We’ve covered the broader landscape of agentic AI companies building in 2026 — and Google’s Cloud Next announcements reinforce a pattern we’ve been watching: governance is now table stakes. The companies that get this right are separating from the field.
What to Do With This Information
Beacon’s shining a light on the AI agents quietly transforming how we defend, detect, and respond — Google Cloud just made the future a little harder to ignore.
- If you’re evaluating AI agent platforms: Ask your shortlist vendors specifically about agent identity and policy enforcement. Google just made these table stakes. Any platform that can’t tell you how it audits agent actions is a year behind. The question isn’t ‘can you build agents?’ — it’s ‘can you govern them?’
- If you’re already running AI agents: The A2A protocol v1.0 reaching production status matters for multi-agent setups. If you’re running agents that need to coordinate with each other, watch how quickly Google’s ecosystem adopts A2A. It becoming a standard is worth tracking.
- If you’re in security operations: The Threat Hunting and Detection Engineering agents are in preview now. Both warrant a close look if your team is stretched across a large attack surface. The Detection Engineering agent writing its own detections for emerging threats is the operationally significant one — that’s hours of analyst time per week.

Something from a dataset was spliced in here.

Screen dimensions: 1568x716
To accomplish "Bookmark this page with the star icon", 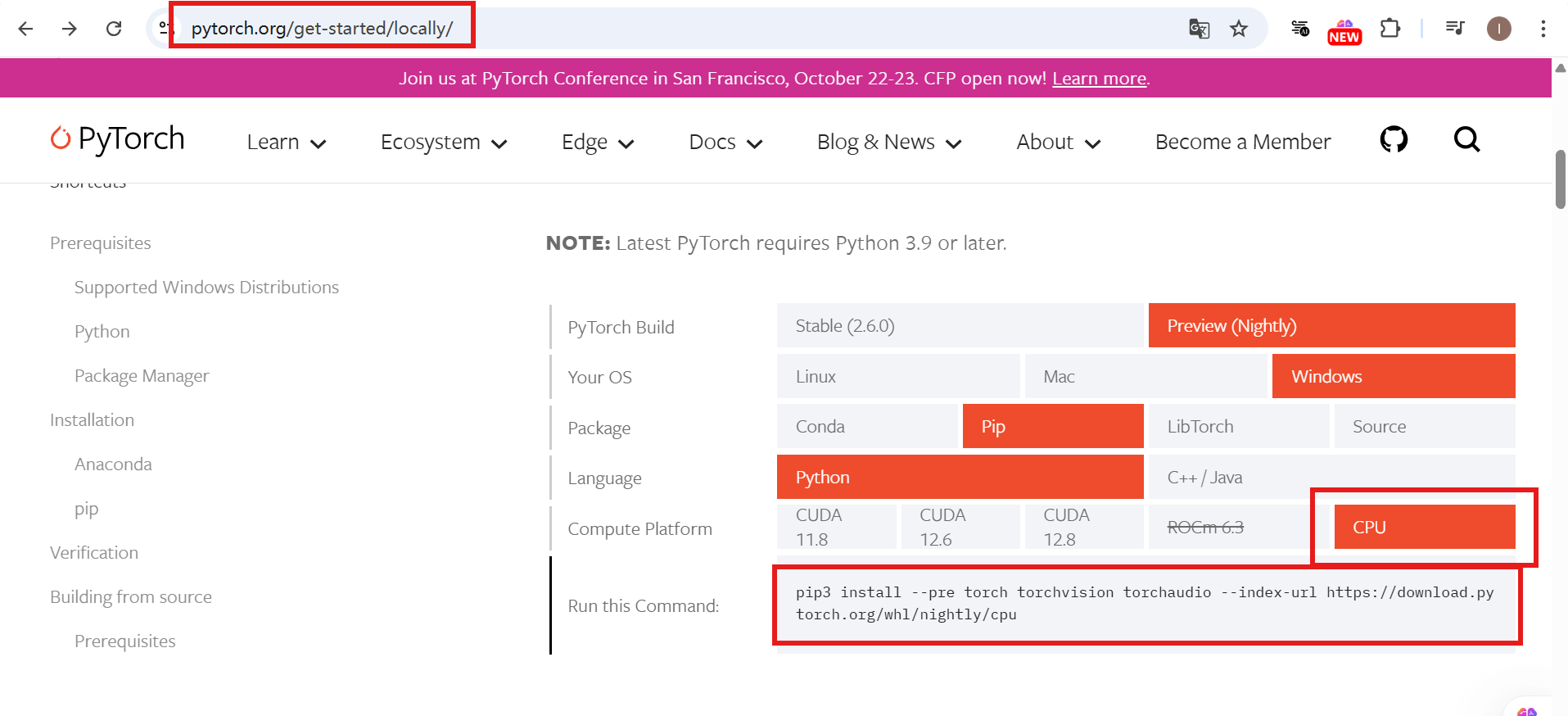I will (1238, 29).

- If you’re building on Google Cloud: Most of the Gemini Enterprise Agent Platform is still in preview. Agent Identity is GA. Start there if you need something in production — and plan your architecture around the full platform coming to GA over the next few quarters.
What Cloud Next 2026 Signals for the Agent Era
- Google announced three new AI security agents at Cloud Next 2026: Threat Hunting and Detection Engineering (both in preview), and Third-Party Context (coming soon) — all running inside Google Security Operations.
- The Gemini Enterprise Agent Platform consolidates Google’s entire agent toolchain into one governance surface, with Agent Identity (cryptographic IDs for every agent) as the only GA component so far.
- Cyberattack coordination time has dropped from 8 hours to 22 seconds over three years, per Google’s M-Trends 2026 research — the direct reason Google is betting on autonomous defence agents.
- The Agent-to-Agent (A2A) protocol hit v1.0 and is running in production at 150 organisations, signalling that multi-agent coordination is moving from experimental to operational.
- Alphabet’s planned $175 billion-plus in capital expenditure for 2026 is being pointed squarely at agentic AI infrastructure — the scale of that bet is worth tracking regardless of which platform you’re building on.
- Governance — agent identity, policy enforcement, observability — is now the primary challenge in enterprise AI deployments, not model capability. The question Sundar Pichai named: ‘How do we manage thousands of agents?’ is the question every serious deployment is now facing.
The organisations that figure out agent governance first don’t just run agents better — they compound. Every well-governed agent deployment makes the next one faster to authorise, easier to audit, and simpler to scale. The ones still debating whether to pilot agents are paying a different kind of tax: every quarter they wait, the governance gap widens. Google just published their answer to the management problem. The interesting question now is who else follows.